How To Query:
All queries in NNA are URL constructions that hit the endpoint /filter
or /histogram
.
There are several ways to construct an NNA query.
The most basic type of queries follow the following format:
/filter?set=<files|dirs>&filters=[filter:filterOp:value]&sum=<sum>
Whereby set
is refering to which set of INodes you wish to work with.
Either the set of all files, or set of all directories.
filters
refers to all the different combinations of filters you can then apply to that set.
Note that some filters will not be accessible to you depending on which set you are working with.
For example, running with &filters=fileSize:eq:0
will not work against the set of all directories as directories have no metadata regarding file size in HDFS.

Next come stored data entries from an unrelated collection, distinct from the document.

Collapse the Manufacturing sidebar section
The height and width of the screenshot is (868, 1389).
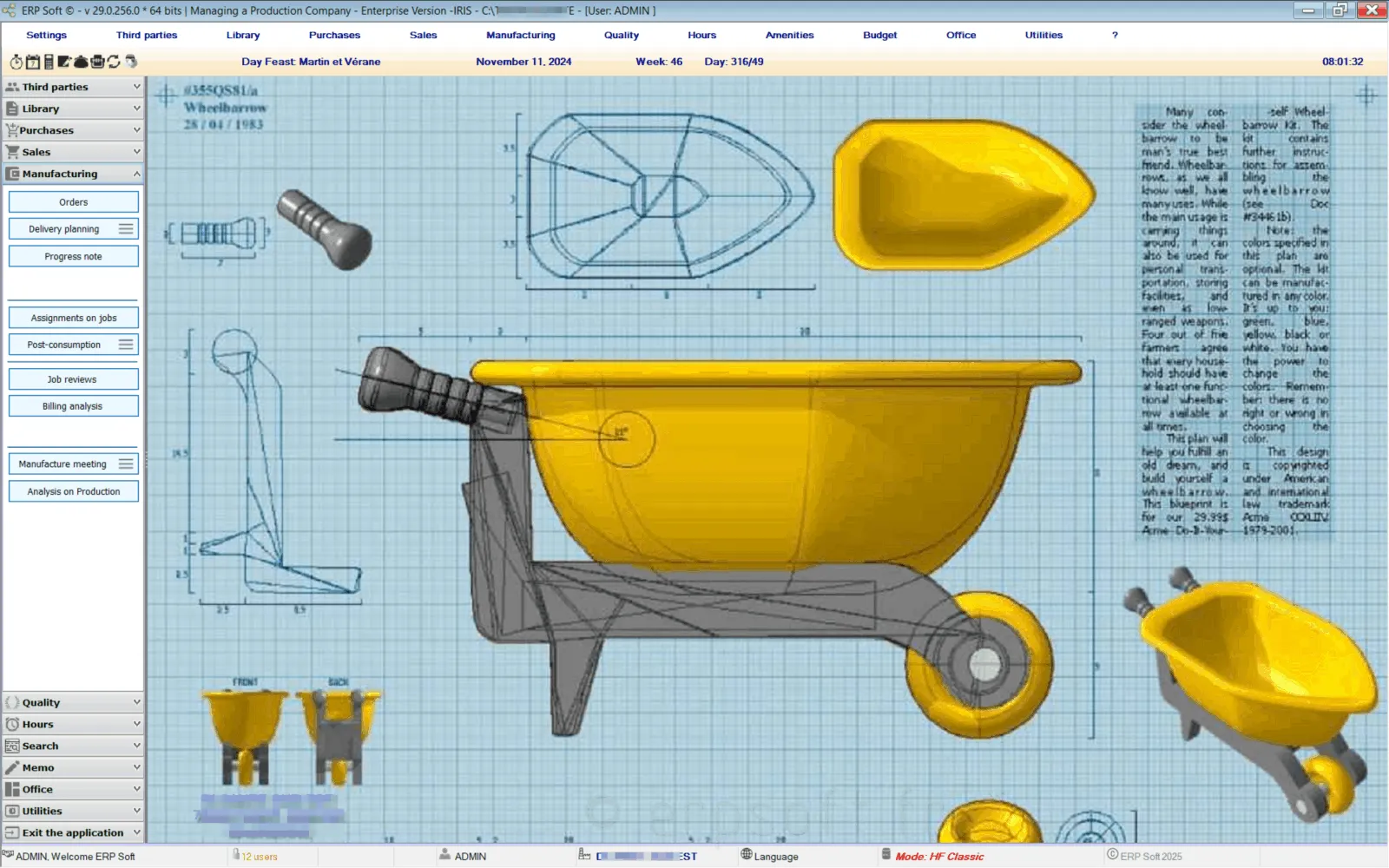pyautogui.click(x=136, y=174)
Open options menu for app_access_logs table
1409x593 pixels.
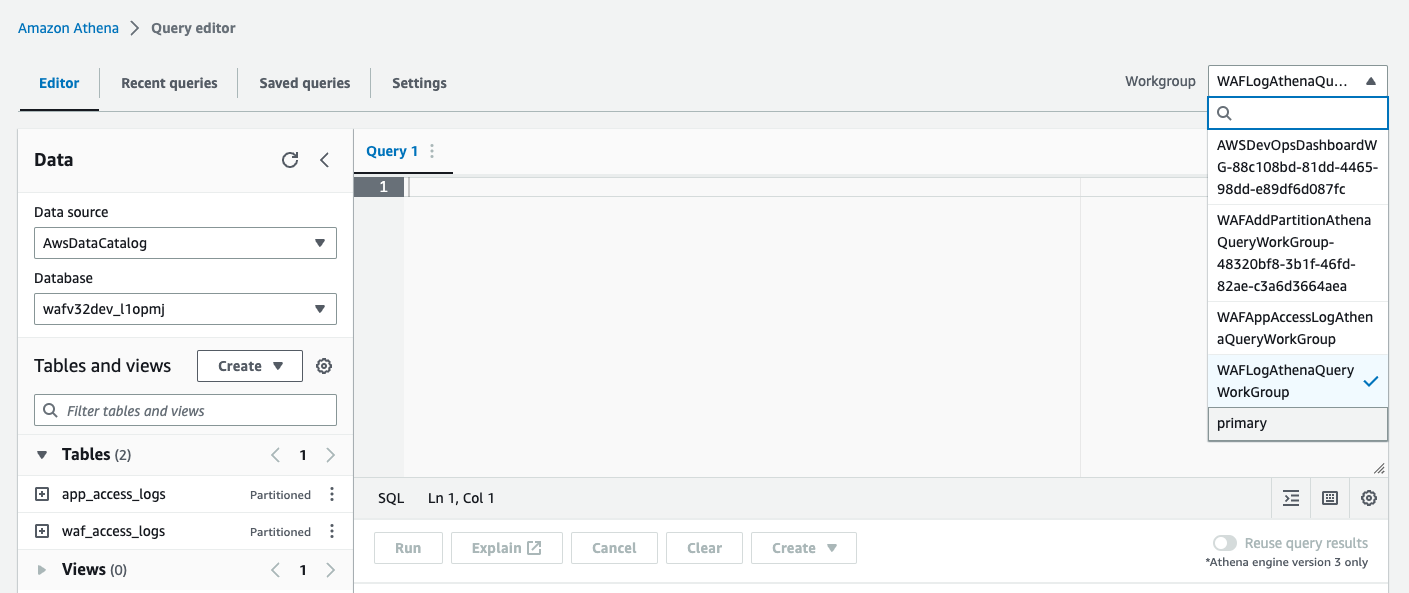click(331, 493)
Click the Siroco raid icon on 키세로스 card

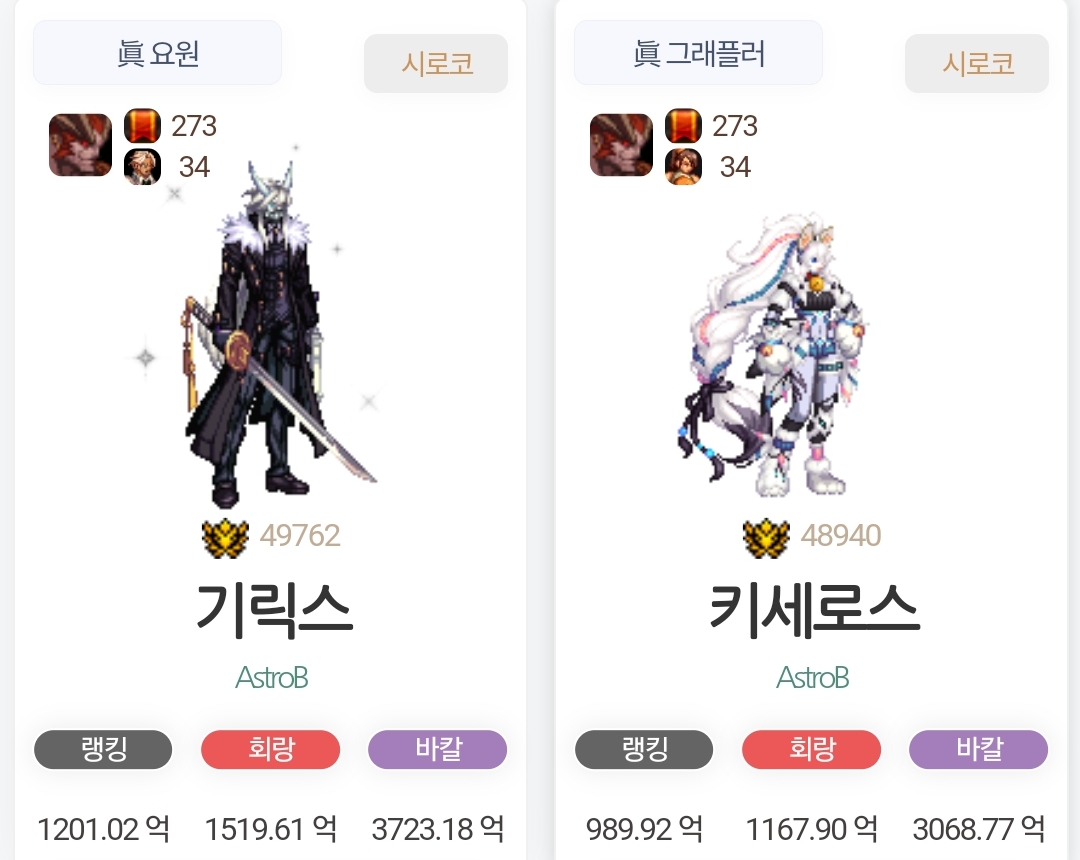click(x=621, y=145)
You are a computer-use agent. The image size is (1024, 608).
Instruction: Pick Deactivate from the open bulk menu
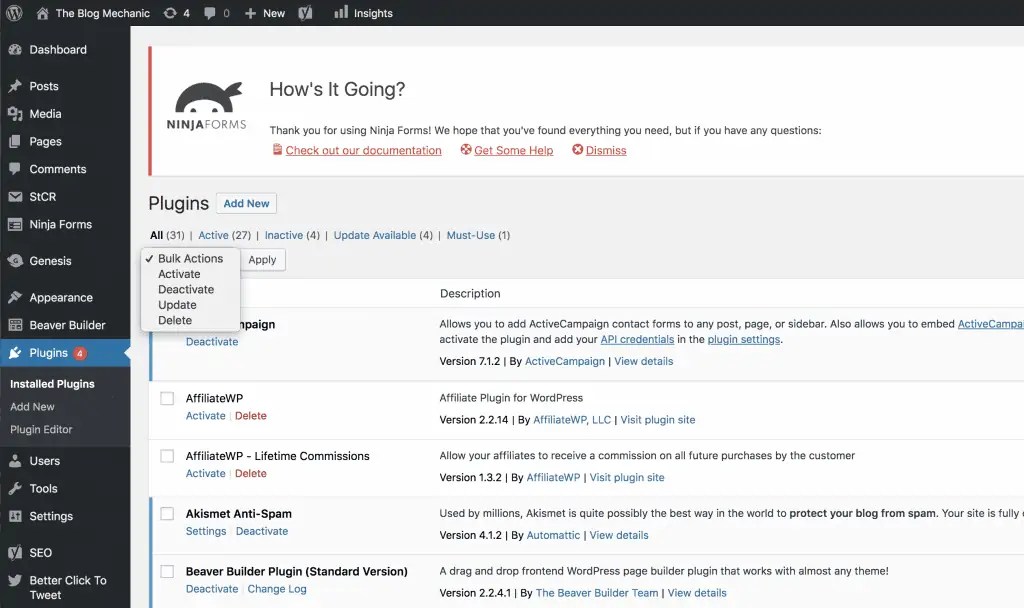tap(186, 289)
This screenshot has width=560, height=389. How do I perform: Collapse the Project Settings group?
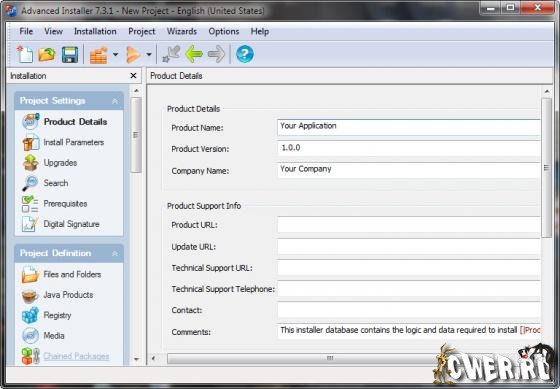click(x=115, y=101)

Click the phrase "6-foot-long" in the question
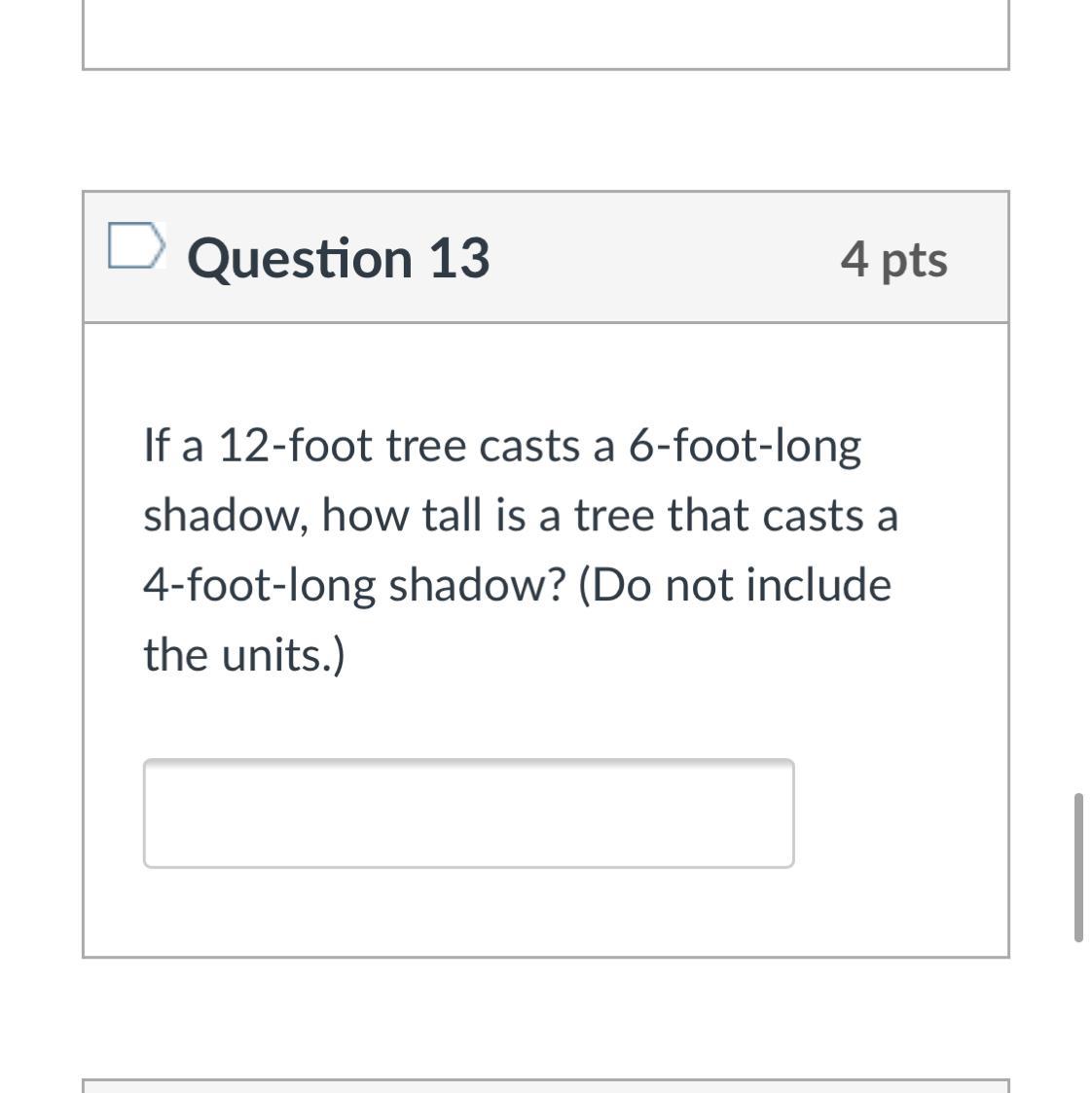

You can chain filters together as well.
Depending on which filter you pick, you can then use a filterOp
to describe the conditional you are looking for.
Some easy examples are eq
being "is equal to", gt
being "greater than", gte
being "greater than or equal to", and then by extension, lt
and lte
.
sum
will dictate what your final result represents.
Once your INode set has been filtered down to the set of INodes you care about, the sum
operation will then reduce the filtered set to a final value.
For example, &sum=count
will simply count the number of INodes in the filtered set.
Or, &sum=diskspaceConsumed
will sum the file sizes times their replication factors of every file in a filtered set of file INodes.
If you do not include &sum=<sum>
in your query then /filter
will instead dump the list of paths that comprise the filtered set.
On your instance of NNA you can always go to /sets
, /filters
, filterOps
, and /sums
to see the different options available to you.
There is another more advanced query in the following format:
/histogram?set=<files|dirs>&filters=[filter:filterOp:value]&type=<type>&sum=<sum>
The /histogram
query is nearly identical to the /filter
query above but it carries an extra parameter, &type
.
type
in this case refers to the type of histogram and grouping you wish to achieve.
Take the following example histogram query: /histogram?set=files&filters=fileSize:eq:0&type=user&sum=count
This query will take the set of all files, filter down to only empty files, and group the result by their owner, and sum the groupings by their number of empty files.
You can check /histograms
to see the different values you can use for type
.
You can also assign a &histogramOutput=<csv|json>
to get your histogram output as different formats.